Most trading losses are not caused by bad analysis. They are caused by good analysis followed by poor execution. The trader who knows the rules but cannot follow them. The trader who doubles position size after a winning streak. The trader who removes a stop loss because 'the trade just needs more room'. Trading psychology is the discipline of recognising the patterns of behaviour that destroy accounts, and building habits that protect against them.

Bölüm 01

The five emotions that cost traders money

Fear, greed, hope, regret and revenge. Fear causes traders to close winning trades too early. Greed causes them to add to positions that are already overextended. Hope keeps losing trades open well beyond the original stop. Regret causes traders to chase markets they already missed.

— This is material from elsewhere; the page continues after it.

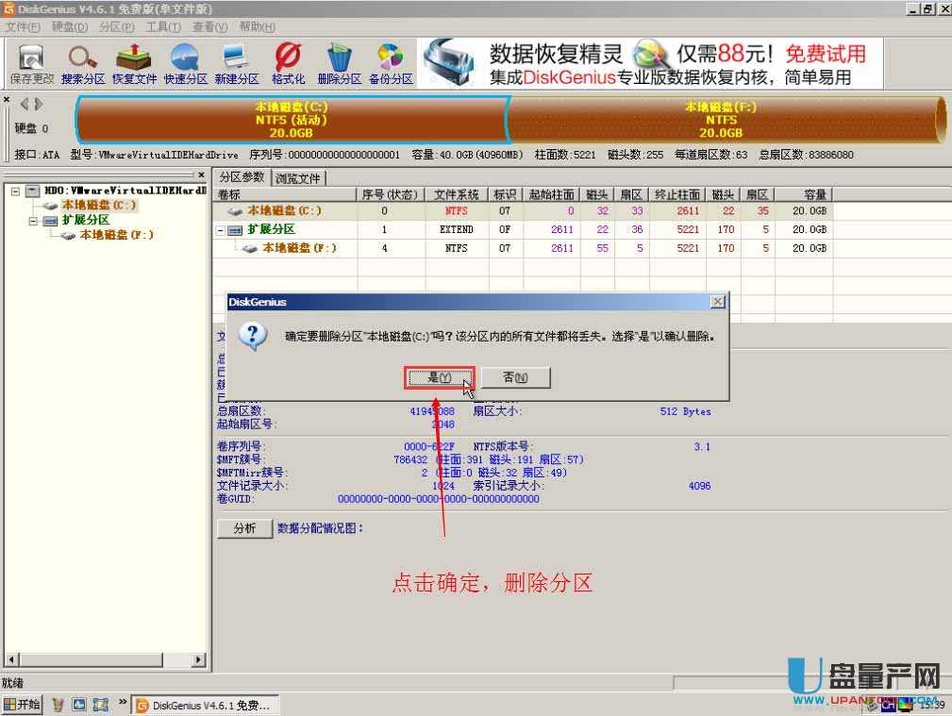The width and height of the screenshot is (952, 716).
Task: Click the 分析 button
Action: pyautogui.click(x=244, y=528)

Revenge drives traders to immediately re-enter after a loss, often with oversized positions.

Most trading losses are not caused by bad analysis. They are caused by good analysis followed by poor execution.

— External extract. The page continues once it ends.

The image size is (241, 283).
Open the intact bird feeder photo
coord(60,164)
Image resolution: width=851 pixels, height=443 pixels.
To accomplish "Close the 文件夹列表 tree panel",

Every trader experiences these emotions. The skill is recognising them as they happen and not acting on them.

Bölüm 02

The plan-versus-action gap

Most traders have a clearly defined plan when the market is closed. They know what setups to take, what stops to use, what size to size at. The problem is the plan versus the action in the moment. The market is moving, the chart looks different, a fresh narrative is forming. The trader convinces themselves that this time, the rules don't quite apply. The single most effective psychological discipline is closing the gap between the plan and the action.

Bölüm 03

Why losing streaks are the real test

Any trader can stay disciplined during a winning streak. The real test is the third, fourth or fifth consecutive loss. The temptation to abandon the plan, change the strategy, double the size or stop trading entirely is at its peak. This is when most accounts get destroyed. A well-defined strategy will have losing streaks. Statistical drawdown is part of every system. The question is whether the trader can keep executing the same plan during the drawdown, not whether the drawdown will happen.

Bölüm 04

The trading journal

The simplest, cheapest and most effective psychological discipline is keeping a trading journal. Every trade is logged with entry, stop, target, size, the reason for taking it, and the outcome. Over time, the journal reveals patterns the trader cannot see in real time: which setups actually work, which times of day are most profitable, when the trader tends to break their own rules. The journal converts subjective memory into objective data. The trader who keeps one has an edge over the trader who does not.

Bölüm 05

Practical habits that help

A few specific habits reduce psychological pressure on most traders: pre-define the maximum number of trades per day; pre-define the maximum loss per day, after which trading stops regardless; take physical breaks between trades; trade smaller during periods of high personal stress; never check the chart immediately after closing a trade. None of these are sophisticated. They work because they create distance between the impulse and the action.